“10-year US real rates are now -4.6%,” BofA’s Michael Hartnett wrote, in the latest installment of the bank’s popular weekly “Flow Show” series.
Over the past two centuries, such extremes “have been associated with panics, inflations, wars and depression,” he added, referencing the annotated figure (below).
Maybe it’s just me, but sometimes it feels like the cadence we employ while highlighting various market and economic anomalies suggests we’ve forgotten what just happened to the world.
If instances of deeply negative real rates have generally coincided with “panics, inflations, wars and depression” then it makes complete sense why real rates should be deeply negative right now. After all, we had a panic and a depression last year. This year, we have inflation.
As far as war goes, we’ve been trying to have one with China for the past half decade, but it keeps getting delayed. Officials from both countries are still working to hammer out the details. The public will be notified once an agreement is reached on mutually assured destruction.
Macabre humor aside, I’d gently suggest that even if you’re inclined to place the blame for today’s inflation and a decade of worsening inequality on bad policy (monetary policy post-financial crisis and the monetary-fiscal nexus post-COVID), you’re still required by decorum to acknowledge that there was a reason policymakers resorted to the measures they did. In 2008, the global financial system nearly imploded. In 2020, a literal plague came calling.
We often talk more about the side effects of policy than we do the catastrophe that compelled policymakers to act as they did. To be fair, it’s not the job of analysts to mourn the dead every week, but 50 years from now, when people make charts like the one shown above, the annotation for 2000-2021 won’t read “crypto froth,” or “meme stock mania,” or “US equity bubble.” It’ll read “COVID shock.”

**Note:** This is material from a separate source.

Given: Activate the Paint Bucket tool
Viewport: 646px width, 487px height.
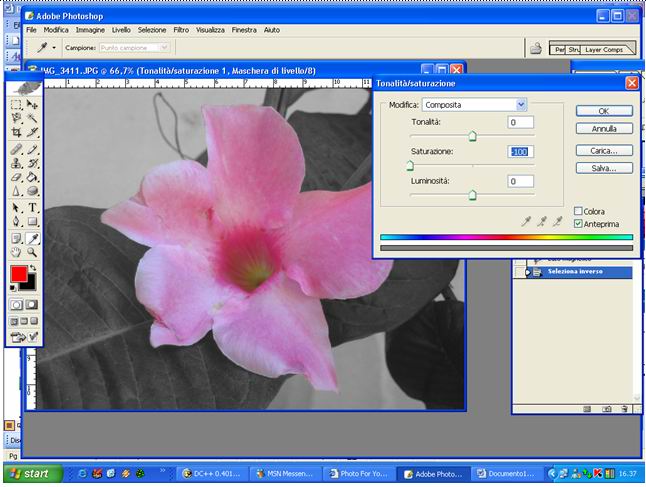Looking at the screenshot, I should point(33,177).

Nevertheless, we’re supposed to lament purported market aberrations. BofA’s Hartnett said negative US real rates are “increasingly responsible for froth in crypto, commodities and US stocks.” The simple figure (below) illustrates the point.
“Financial conditions have just started to tighten as investors acknowledge the froth and anticipate a hawkish Fed in 2022,” Hartnett went on to remark, flagging stumbles for emerging market debt and FX as well as a six-month high on the MOVE.

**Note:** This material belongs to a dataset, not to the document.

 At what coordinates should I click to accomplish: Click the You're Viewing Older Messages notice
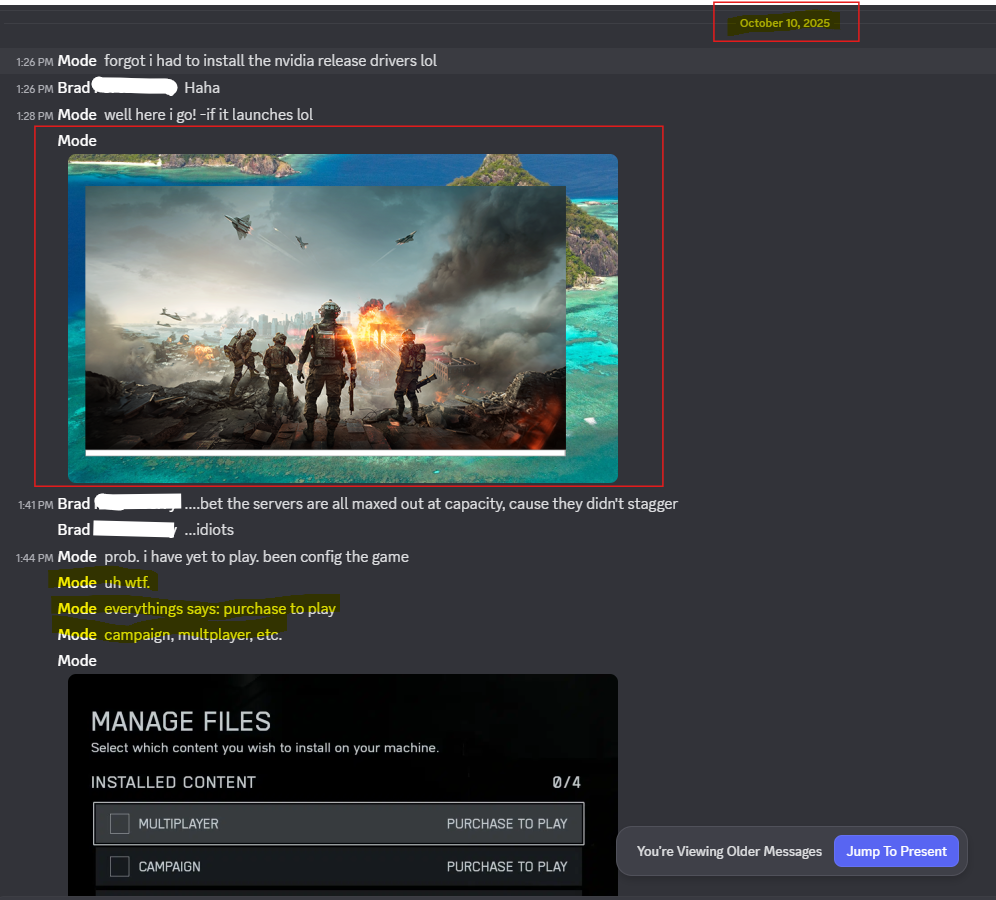[729, 851]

The next “potential dominoes to fall,” according to Hartnett, are crypto and credit, the “froth” and the “glue,” as he put it. He also suggested the Fed could announce an accelerated taper at the December meeting.
Most importantly, Hartnett called the dollar the “ultimate sign of peak liquidity.” The dollar index is perched at the highest since July of 2020 (figure below).

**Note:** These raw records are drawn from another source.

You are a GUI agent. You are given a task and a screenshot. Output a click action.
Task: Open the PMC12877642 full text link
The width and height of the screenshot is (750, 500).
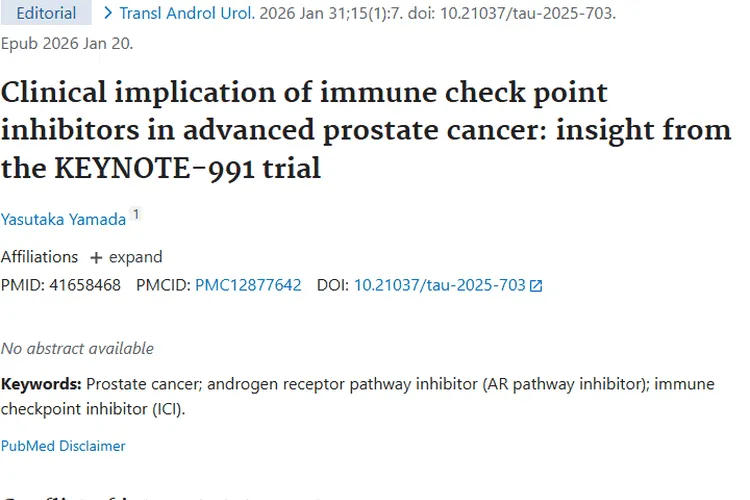[x=248, y=285]
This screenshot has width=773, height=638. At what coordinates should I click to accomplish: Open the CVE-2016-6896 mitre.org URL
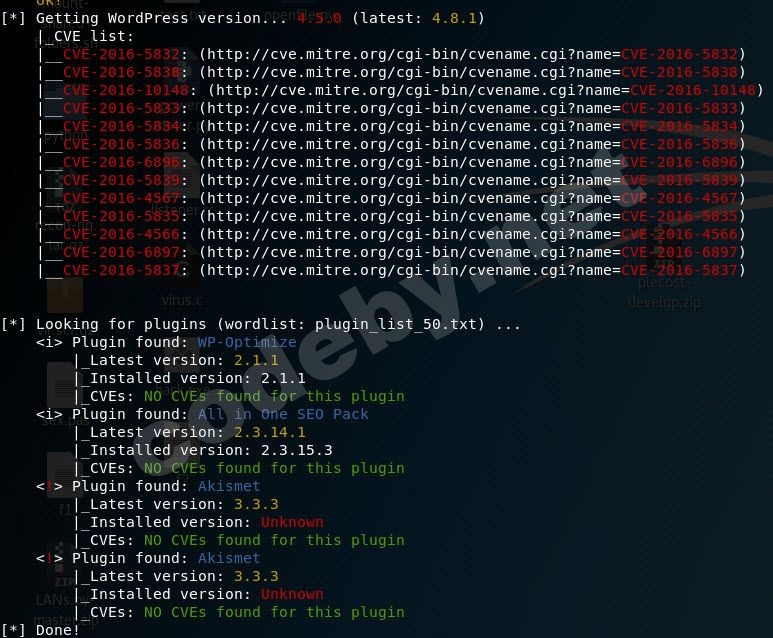coord(472,162)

On Friday, following prepared remarks for a webcast, Richard Clarida said the Fed could discuss speeding up the taper during next month’s policy deliberations.
“I’ll be looking closely at the data that we get between now and the December meeting,” Clarida said. Earlier in the session, Christopher Waller said he favors a faster taper on labor market improvements and rising inflation. He also said the liftoff test has been met on the inflation front. “Sitting around waiting for this to disappear is not necessarily the optimal policy response,” Waller added.
The dollar rose when Clarida’s remarks hit the wires. Earlier this week, one analyst called the greenback’s rise “unstoppable” as long as it’s “justified by strong US data.”
7 thoughts on “Don’t Forget About The Plague”
H-Man, methinks the genie is out of bottle and now everyone is fumbling to find the cork.
It’s amazing how little economist know about economics.
It is amazing how little climate scientists know about the climate, but we intuitively know that too much pollution is bad.
I’ve almost never met a stock I actually liked but that perfect slide down in real rates starting in 1975 has made me richer than I ever dreamed. I do luv my beautiful bonds. (Remember, different strokes …)
Fair enough but is there a bottom to the Ice Age?
Frankly, I think the policy mistake in 2008-9 was on the fiscal side, not the monetary side. And from then on, everything got out of whack, whacker and whacker.
But, hey, you had to punish the people for electing a Black man to the presidency…
Here is my question–if you look at the forwards, 1y forwards on nominal rates vs 1y forwards on inflation, say 5yr forward it has a terminal rate of approximately -140bps. So this is beyond what can be considered as transitory or not on the inflation question. This comes at a time when virtually nobody sees any value in owning fixed income, but clearly somebody, somewhere is buying these bonds. Maybe it is because the US is cheaper than the alternatives. Maybe it is the banks who are buying. Maybe it is LDI allocation into Treasuries to insulate their funding ratios. Honestly, it makes little sense unless this permanent word of exception aka Kocic is correct. Maybe it is the size of the debt that makes normalization to positive real rates impossible. My clearly outdated Treasury model has fair value over 2.0%, but I fully expect to be just frustrated by this. I don’t buy TINA. Bonds are expensive sure, but so are stocks, and so is credit. I really don’t get it.